■ Предоставленный отрывок

19 февраля 1712 года происходит вторая свадьба Петра. Он женится на Марте Скавронской, простой женщине из Прибалтики, получившей в России имя Екатерины. На свадьбе шафером, или, как бы сказали у нас сегодня, свидетелем со стороны жениха является Корнелиус Крюйс, а со стороны невесты – его супруга[176]. За свадебным столом норвежец сидит по правую руку от Петра, царь называет его посаженным отцом. Вице-адмирал близок к государю как никогда, и это плодит вокруг него множество завистников. Осложняет ситуацию и его характер. Столкнувшись с воровством, волокитой или несправедливостью, Крюйс легко выходит из себя и может, например, стукнуть по столу кулаком в присутствии лиц, стоящих рангом выше него[177]. Нечестных чиновников он выводит на чистую воду и пишет на них рапорты своему руководителю Апраксину, а то и Петру. Но роковой для него становится ссора с Александром Меншиковым – царским любимцем и человеком злопамятным и мстительным. Всё происходит из-за корабельного леса. Меншиков проталкивает на должность вице-губернатора Ингерманландии (сейчас это примерно Ленинградская область), Финляндии, Эстляндии и Лифляндии своего человека и приказывает ему описа́ть все деревья, пригодные для строительства судов. Формально это приказ совершенно правильный: лучший лес должен идти на нужды кораблестроения. Но в результате такой переписи он попадает под контроль Меншикова, и часть его тот продаёт, так сказать, налево. Правдолюб и борец за справедливость Крюйс этим возмущён и пишет рапорт Апраксину. Этого царский фаворит ему не простит.

Зимой 1713 года норвежец выступает уже против планов самого́ царя. Пётр чётко вознамерился сделать центром русской морской торговли Санкт-Петербург. Это автоматически означало упадок Архангельска, а этот город был чрезвычайно важен для голландских купцов, которым Крюйс покровительствовал. И он пишет на имя царя бумагу, в которой пытается доказать, что через Санкт-Петербург следует пускать лишь одну шестую часть российского товарооборота. А Пётр людей, препятствующих его воле, как известно, не жалует.

■ Выдержки из строк
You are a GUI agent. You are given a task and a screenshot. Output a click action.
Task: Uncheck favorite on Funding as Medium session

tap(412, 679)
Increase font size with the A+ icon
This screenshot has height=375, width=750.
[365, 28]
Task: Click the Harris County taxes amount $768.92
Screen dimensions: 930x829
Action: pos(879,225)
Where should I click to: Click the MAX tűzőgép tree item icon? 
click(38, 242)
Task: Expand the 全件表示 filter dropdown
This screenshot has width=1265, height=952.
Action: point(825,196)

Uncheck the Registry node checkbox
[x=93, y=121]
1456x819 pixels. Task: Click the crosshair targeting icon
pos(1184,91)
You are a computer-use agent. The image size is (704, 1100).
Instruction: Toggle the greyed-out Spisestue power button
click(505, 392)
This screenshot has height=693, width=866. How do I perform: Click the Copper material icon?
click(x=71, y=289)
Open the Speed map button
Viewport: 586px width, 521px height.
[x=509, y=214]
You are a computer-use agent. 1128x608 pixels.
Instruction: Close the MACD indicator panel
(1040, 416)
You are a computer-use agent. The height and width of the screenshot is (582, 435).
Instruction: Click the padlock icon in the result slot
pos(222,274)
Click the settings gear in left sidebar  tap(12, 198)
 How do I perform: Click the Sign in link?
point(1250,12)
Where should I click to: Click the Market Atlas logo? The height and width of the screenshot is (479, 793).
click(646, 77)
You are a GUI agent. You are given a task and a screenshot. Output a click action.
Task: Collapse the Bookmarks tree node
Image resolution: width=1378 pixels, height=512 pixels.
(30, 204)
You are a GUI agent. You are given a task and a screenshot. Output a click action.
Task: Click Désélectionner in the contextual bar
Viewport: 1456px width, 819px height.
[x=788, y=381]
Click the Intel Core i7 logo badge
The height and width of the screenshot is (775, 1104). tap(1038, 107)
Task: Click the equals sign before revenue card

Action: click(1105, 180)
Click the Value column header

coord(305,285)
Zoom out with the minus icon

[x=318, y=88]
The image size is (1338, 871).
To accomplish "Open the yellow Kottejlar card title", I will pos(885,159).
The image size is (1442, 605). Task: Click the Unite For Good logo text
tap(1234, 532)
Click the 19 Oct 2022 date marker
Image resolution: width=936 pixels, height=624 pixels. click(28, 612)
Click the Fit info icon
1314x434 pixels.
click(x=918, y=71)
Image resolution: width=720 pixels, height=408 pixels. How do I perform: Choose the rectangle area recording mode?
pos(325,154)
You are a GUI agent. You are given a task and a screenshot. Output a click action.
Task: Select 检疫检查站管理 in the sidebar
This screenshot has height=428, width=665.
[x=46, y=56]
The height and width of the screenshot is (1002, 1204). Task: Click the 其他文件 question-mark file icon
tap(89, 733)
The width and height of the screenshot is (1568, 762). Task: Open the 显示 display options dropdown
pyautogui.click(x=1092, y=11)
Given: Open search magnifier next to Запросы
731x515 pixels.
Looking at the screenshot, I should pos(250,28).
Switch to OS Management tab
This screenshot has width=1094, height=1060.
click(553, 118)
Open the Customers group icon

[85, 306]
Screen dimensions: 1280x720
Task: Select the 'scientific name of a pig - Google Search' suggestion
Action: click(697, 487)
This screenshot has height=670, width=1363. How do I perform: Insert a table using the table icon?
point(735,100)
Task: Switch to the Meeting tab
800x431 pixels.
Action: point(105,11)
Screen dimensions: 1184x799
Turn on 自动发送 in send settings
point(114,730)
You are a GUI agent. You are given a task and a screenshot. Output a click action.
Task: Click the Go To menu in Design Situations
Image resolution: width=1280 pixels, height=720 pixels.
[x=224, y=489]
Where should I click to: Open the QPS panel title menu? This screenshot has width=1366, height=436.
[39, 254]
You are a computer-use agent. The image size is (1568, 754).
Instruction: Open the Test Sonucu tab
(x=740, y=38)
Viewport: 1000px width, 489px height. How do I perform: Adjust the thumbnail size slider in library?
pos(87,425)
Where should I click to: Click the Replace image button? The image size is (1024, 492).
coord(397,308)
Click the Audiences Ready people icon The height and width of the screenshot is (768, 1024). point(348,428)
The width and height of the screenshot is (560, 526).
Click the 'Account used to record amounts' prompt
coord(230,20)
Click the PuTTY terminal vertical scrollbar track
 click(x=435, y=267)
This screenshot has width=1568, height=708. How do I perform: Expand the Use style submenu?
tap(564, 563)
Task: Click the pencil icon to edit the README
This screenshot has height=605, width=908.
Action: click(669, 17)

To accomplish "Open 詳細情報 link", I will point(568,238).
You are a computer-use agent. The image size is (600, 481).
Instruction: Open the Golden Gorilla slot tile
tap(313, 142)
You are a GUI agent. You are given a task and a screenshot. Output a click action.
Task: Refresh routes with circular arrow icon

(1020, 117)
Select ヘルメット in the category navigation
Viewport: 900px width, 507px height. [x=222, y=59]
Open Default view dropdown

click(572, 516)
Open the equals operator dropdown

■ Задание 1
Переведите на английский язык предложение из отрывка: «Формально это приказ совершенно правильный: лучший лес должен идти на нужды кораблестроения.»
■ Задание 2
Выпишите из отрывка без изменений фрагмент, который открывается словами, содержащими «Зимой 1713 года», и завершается словами «известно, не жалует.».
Строки здесь никакой роли не играют.

■ Ожидаемый результат 1
Formally, this order is entirely correct: the best timber should go to the needs of shipbuilding.

■ Ожидаемый результат 2
Зимой 1713 года норвежец выступает уже против планов самого́ царя. Пётр чётко вознамерился сделать центром русской морской торговли Санкт-Петербург. Это автоматически означало упадок Архангельска, а этот город был чрезвычайно важен для голландских купцов, которым Крюйс покровительствовал. И он пишет на имя царя бумагу, в которой пытается доказать, что через Санкт-Петербург следует пускать лишь одну шестую часть российского товарооборота. А Пётр людей, препятствующих его воле, как известно, не жалует.